Natural Killer Cell Isolation from Liver Tissue for Selective Expansion

To isolate natural killer cells, or NK cells — specialized white blood cells involved in innate immunity, begin with human liver tissue containing diverse cell populations, including fat-containing cells, erythrocytes, granulocytes, lymphocytes, and other associated cells entrapped within a collagen-rich extracellular matrix or ECM.

Mince the tissue into small pieces and transfer them to a tube containing collagenase — a proteolytic enzyme. Collagenase cleaves the collagen, disrupts the matrix, and loosens the ECM-bound cells.

Insert the tube into a tissue dissociator. This mechanical dissociation further disintegrates ECM to release loosely attached cells into the solution. Filter the contents to remove undigested tissue and ECM fragments and collect the filtrate containing various cells.

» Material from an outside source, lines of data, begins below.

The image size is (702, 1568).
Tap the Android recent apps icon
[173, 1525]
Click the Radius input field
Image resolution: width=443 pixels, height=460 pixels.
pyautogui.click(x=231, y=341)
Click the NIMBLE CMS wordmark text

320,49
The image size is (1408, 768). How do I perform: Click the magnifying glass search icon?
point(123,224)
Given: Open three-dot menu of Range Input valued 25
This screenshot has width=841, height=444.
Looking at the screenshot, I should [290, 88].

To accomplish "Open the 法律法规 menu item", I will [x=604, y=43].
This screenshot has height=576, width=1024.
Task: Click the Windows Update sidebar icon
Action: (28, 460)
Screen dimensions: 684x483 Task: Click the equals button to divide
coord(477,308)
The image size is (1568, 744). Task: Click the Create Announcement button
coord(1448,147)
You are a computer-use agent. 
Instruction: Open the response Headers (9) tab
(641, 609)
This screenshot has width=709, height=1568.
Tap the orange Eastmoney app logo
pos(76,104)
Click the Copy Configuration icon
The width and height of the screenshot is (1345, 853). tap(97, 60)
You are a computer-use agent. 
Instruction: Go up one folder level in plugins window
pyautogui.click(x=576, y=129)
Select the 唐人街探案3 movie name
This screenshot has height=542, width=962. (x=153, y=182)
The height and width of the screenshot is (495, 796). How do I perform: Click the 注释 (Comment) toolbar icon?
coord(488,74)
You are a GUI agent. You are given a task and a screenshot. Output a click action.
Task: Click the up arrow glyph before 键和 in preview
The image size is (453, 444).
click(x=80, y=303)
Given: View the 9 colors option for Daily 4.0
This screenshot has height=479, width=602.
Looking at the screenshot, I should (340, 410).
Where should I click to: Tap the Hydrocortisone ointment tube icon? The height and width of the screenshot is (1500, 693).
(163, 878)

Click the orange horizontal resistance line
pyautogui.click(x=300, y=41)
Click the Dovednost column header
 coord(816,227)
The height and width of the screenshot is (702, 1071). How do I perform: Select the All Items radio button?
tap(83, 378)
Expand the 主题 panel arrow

Resuspend the cells into a buffer containing polyvinylpyrrolidone or PVP-coated silica beads. The PVP beads selectively bind with fat-containing cells, effectively separating them from the rest of the cells.

Centrifuge at low speed to pellet the cell population; discard the supernatant containing debris and bead-bound fat cells. Resuspend the pellet and overlay the cell suspension onto a tube containing a density gradient medium to separate the cells based on their densities.

Centrifuge at low speed. The higher-density erythrocytes and granulocytes settle at the bottom, while lymphocytes appear at the interphase between two liquids.

Collect the cells from interphase and culture them in a selective medium for NK cell expansion.